### [DATA FOR THIS TASK]
• • • • •

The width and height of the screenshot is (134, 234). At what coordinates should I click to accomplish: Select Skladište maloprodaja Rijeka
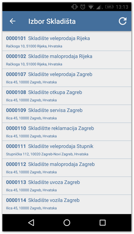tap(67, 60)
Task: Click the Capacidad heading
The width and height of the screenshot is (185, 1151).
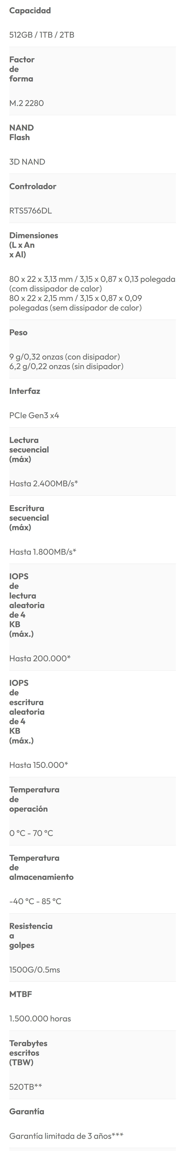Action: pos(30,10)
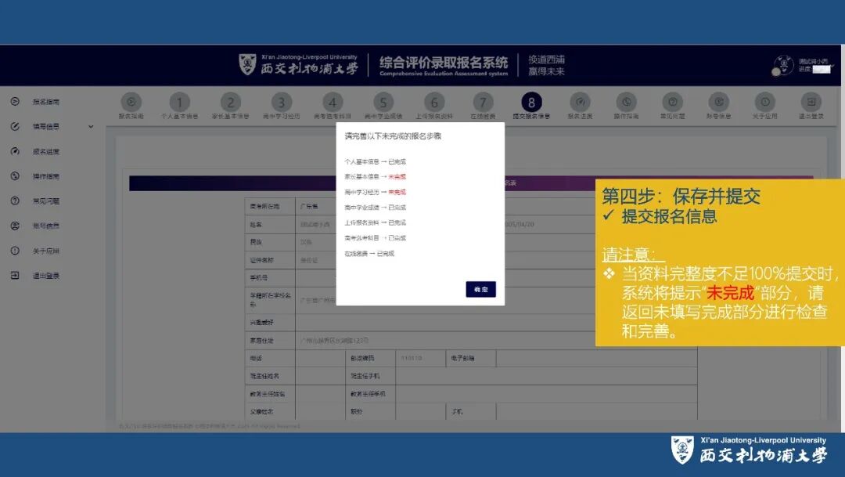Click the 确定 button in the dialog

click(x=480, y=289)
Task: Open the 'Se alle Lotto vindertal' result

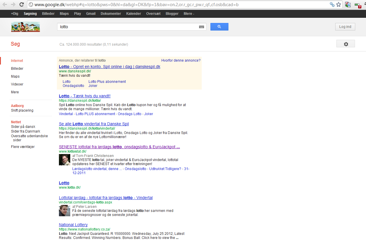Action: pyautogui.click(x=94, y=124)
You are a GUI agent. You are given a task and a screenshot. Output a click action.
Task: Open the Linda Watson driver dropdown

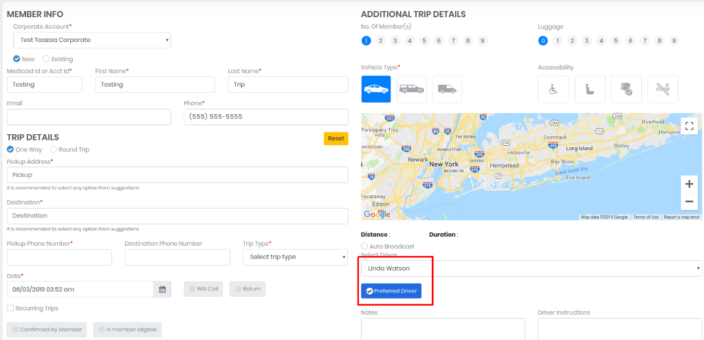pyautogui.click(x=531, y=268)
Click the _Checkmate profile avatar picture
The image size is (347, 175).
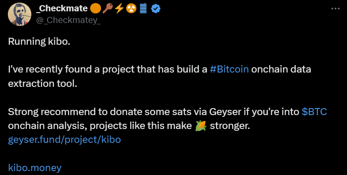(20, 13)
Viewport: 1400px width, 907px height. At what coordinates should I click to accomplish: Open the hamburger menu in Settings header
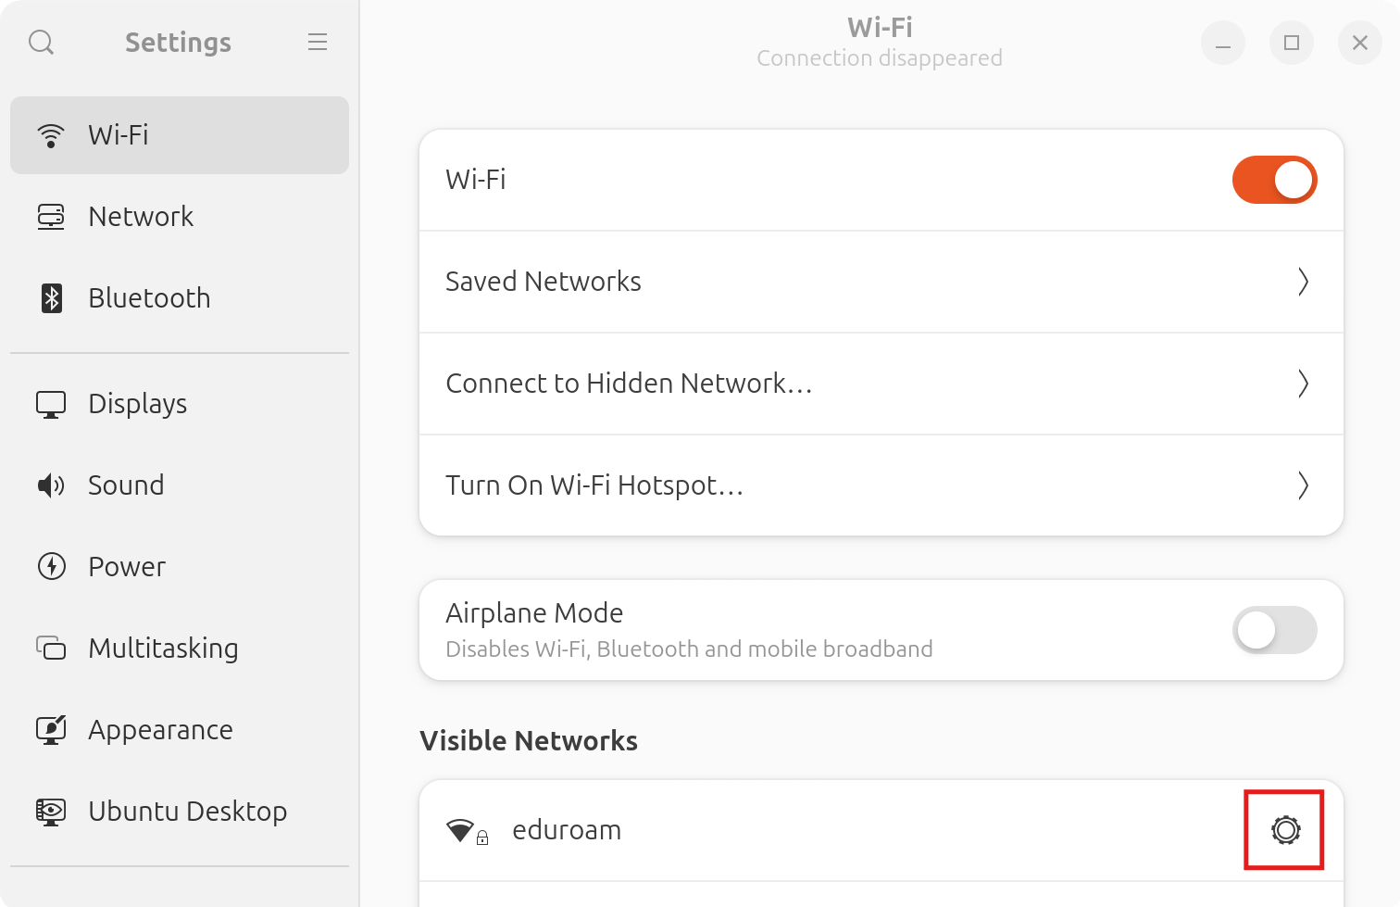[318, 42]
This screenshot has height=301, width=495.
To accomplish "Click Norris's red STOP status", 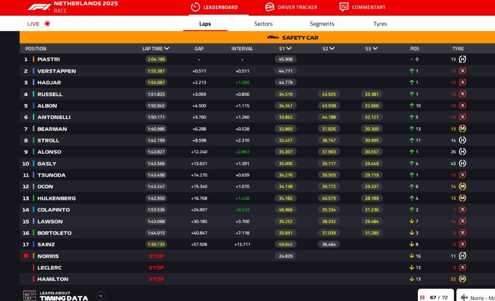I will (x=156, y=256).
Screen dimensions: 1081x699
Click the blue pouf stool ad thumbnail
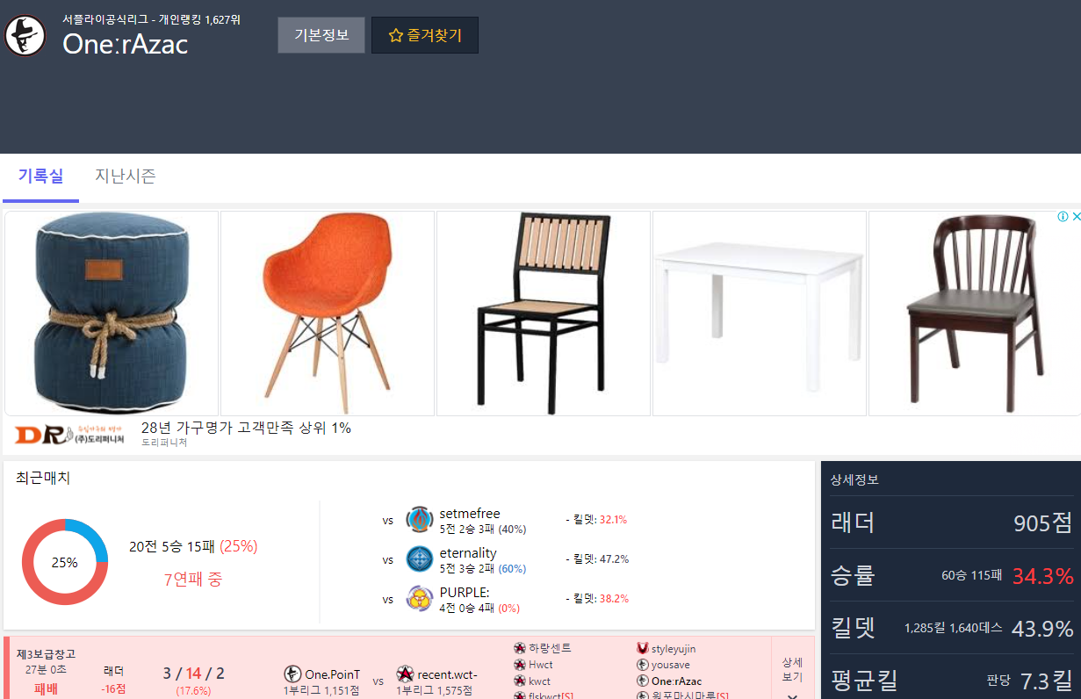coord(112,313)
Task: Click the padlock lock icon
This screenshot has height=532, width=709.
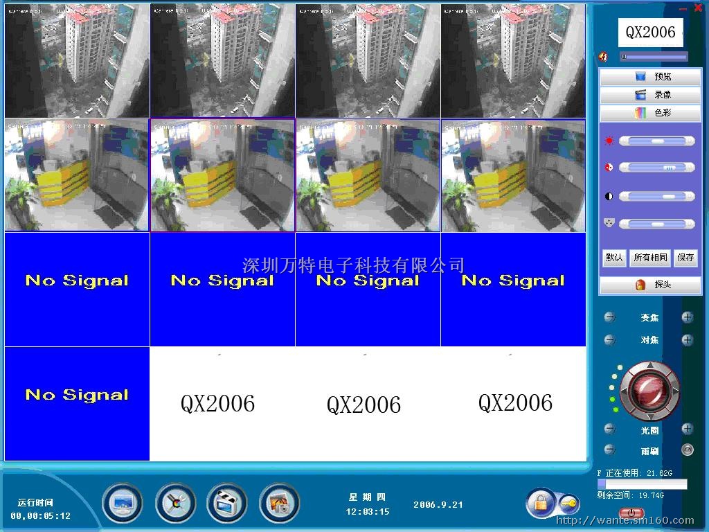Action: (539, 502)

• • • • •

### [PROBLEM STATEMENT]
Everything from the line containing "Screen dimensions: 1081x699" through the final line of the material must be set down exactly, except the pictures.

### [WRITTEN SOLUTION]
Screen dimensions: 1081x699
Click the blue pouf stool ad thumbnail
coord(112,313)
Task: Click the padlock lock icon
This screenshot has height=532, width=709.
Action: (539, 502)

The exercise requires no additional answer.